(481c) Advances in Synthesis of Separation Systems for Azeotropic Mixtures

The feasibility of distillation splits is the key for the sound design of non-ideal separation system for a novel chemical. So far the most popular approach is to use commercial process simulators to solve these design problems. The design-by-simulation approach requires repeated simulations for various design parameters usually selected by trial and error. Since not all desired specifications can be met, this approach can be frustrating and time-consuming.

Fortunately, in the last few decades, new conceptual design methods for distillation has been developed that allows designers to discover feasible separation schemes quicker, even for highly non-ideal azeotropic mixtures. These methods are based on the examination of the overall composition space, azeotropes, liquid-liquid immiscibility regions and distillation boundaries. Residue curves or column profile maps are useful tools that help to find out, through direct inspection, what separation can be achieved in a distillation column for ternary systems. The boundary value design methodis at the core of the conceptual design methods, is intuitive and allows designer to see the interaction between design parameters. Several attempts have been made to extend the method to quaternary or more components’ mixtures for example through the use of nonlinear programming methods.
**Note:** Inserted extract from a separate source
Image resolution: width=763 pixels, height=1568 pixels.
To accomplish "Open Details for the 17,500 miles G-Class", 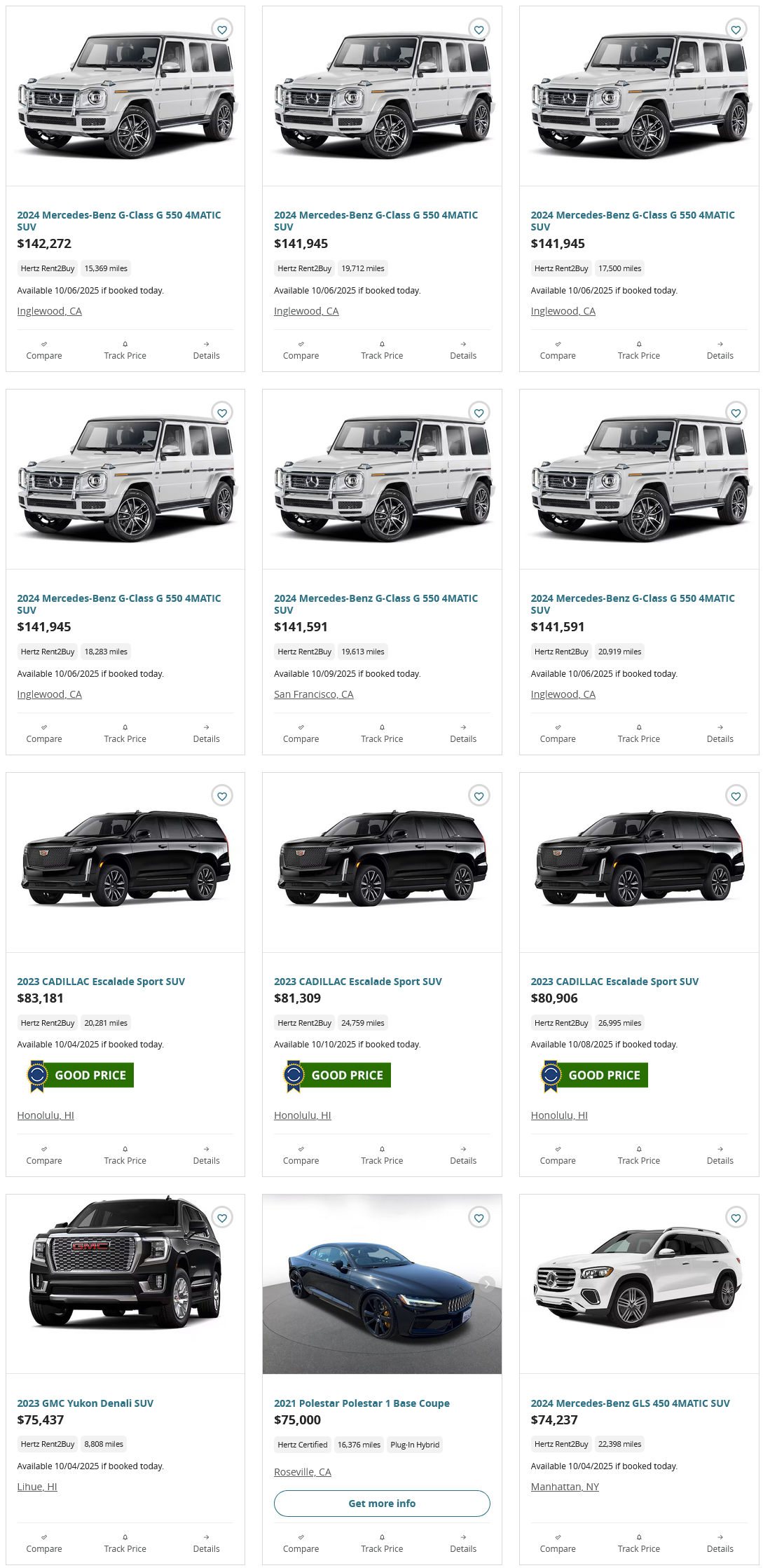I will coord(720,350).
In our approach to the synthesis of separation systems, we start with a rigorous thermodynamic model of the mixture, determined from quality experimental data. Then all azeotropes are calculated using the homotopy continuation method for mixtures with any number of components. Based on this information, the problem of determination of what feasible products can be produced in individual distillation towers for a given feed composition, is solved by a rigorous feasibility test and split generation method.

The method requires the knowledge of all distillation regions and distillation boundaries in the mixture. While for ternary systems this information is easy available, for four or more components the calculation of adjacency and reachability matrices is necessary. To calculate adjacency matrices correctly all primary connections between adjacent stationary points must be found. They can be approximated by residue curves starting from saddle points in eigendirections that usually end at stable or unstable nodes.
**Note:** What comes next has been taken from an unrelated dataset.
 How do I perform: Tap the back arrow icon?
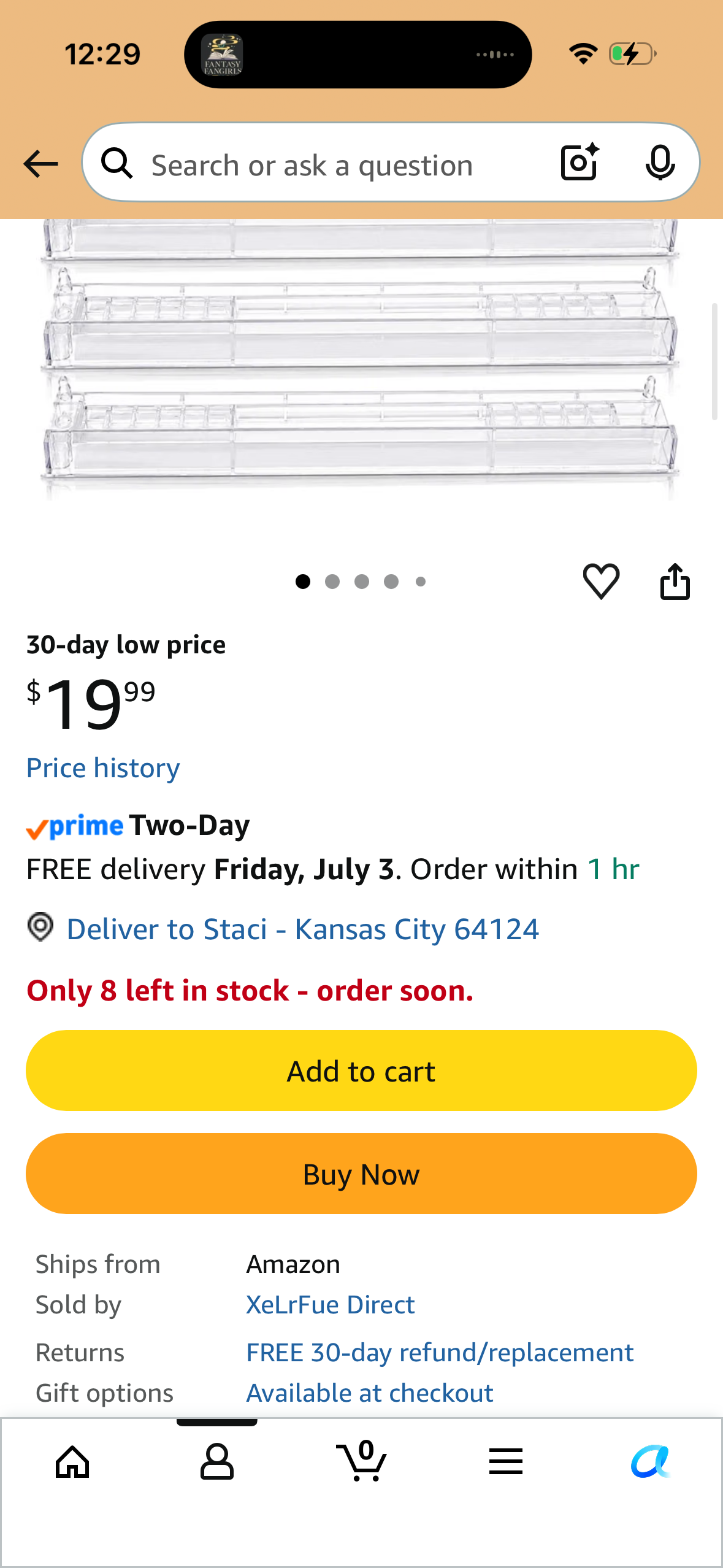click(x=40, y=164)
Saddle – node connections are easy to find by forward or backward integration of the residue curve equations. Saddle – saddle connections are difficult to find and a special calculation procedure is necessary. In this presentation we show details of this procedure. Based on these results we can accurately generate distillation regions for continuous and batch distillation and identify respective boundaries. This information allows for a rapid generation of feasible distillation separation schemes, reliable screening for the preferred distillation regions for desired products and initial design of separation systems. A few examples of synthesis of separation systems will be presented for complex homogeneous and heterogeneous azeotropic mixtures.